In its petition against the December 27 Allahabad High Court order, has said the high court could not have quashed the December 5 draft notification, which provided for reservation of seats for OBCs in the urban body polls, in addition to quota for the Scheduled Castes, Scheduled Tribes and women.
The OBCs are a constitutionally protected section and the high court erred in quashing the draft notification, the state government contended.
The Lucknow Bench of the Allahabad High Court had on Tuesday quashed the Uttar Pradesh government’s December 5 draft notification on urban local body elections and ordered the state government to notify the polls “immediately” as the term of several municipalities would end by January 31.
The HC order had come on PILs challenging the preparation of the OBC reservation draft without following the triple test formula prescribed by the Supreme Court. The HC had earlier stayed the urban local body elections in Uttar Pradesh for a fortnight.
The petitioners had contended that the state government must follow the top court’s formula and constitute a dedicated Commission to study the political backwardness of OBCs before fixing the reservation.
Maintaining that it had conducted a rapid survey, the state government submitted it was as good as the triple test formula.

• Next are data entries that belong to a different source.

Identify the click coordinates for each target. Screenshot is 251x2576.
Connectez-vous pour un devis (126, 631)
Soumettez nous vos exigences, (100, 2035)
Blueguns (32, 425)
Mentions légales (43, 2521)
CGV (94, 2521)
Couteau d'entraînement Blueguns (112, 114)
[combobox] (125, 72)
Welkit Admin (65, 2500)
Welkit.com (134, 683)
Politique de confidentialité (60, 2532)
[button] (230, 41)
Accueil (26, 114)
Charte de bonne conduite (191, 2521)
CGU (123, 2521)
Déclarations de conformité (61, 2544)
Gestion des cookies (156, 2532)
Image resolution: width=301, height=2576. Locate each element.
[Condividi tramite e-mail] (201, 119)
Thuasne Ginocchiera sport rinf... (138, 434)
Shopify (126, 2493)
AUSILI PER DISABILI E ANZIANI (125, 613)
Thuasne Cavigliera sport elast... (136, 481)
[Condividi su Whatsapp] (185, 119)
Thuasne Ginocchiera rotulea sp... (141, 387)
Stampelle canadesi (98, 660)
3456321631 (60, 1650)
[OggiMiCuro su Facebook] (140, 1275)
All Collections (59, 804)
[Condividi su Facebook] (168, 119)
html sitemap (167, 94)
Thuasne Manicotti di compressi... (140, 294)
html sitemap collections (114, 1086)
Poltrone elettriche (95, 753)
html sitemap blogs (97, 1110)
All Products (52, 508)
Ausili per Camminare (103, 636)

The state government had earlier issued a provisional list of reserved seats for mayors of 17 municipal corporations, chairpersons of 200 municipal councils and 545 nagar panchayats for the three-tier urban local body elections and sought suggestions/objections within seven days.
According to the December 5 draft, four mayoral seats — Aligarh, Mathura-Vrindavan, Meerut and Prayagraj — were reserved for OBC candidates.
The mayor’s posts in Aligarh and Mathura-Vrindavan were reserved for OBC women and 54 chairpersons’ seats in the 200 municipal councils were reserved for OBCs, including 18 for OBC women. For the chairpersons’ seats in 545 nagar panchayats, 147 seats were reserved for OBC candidates, including 49 for OBC women.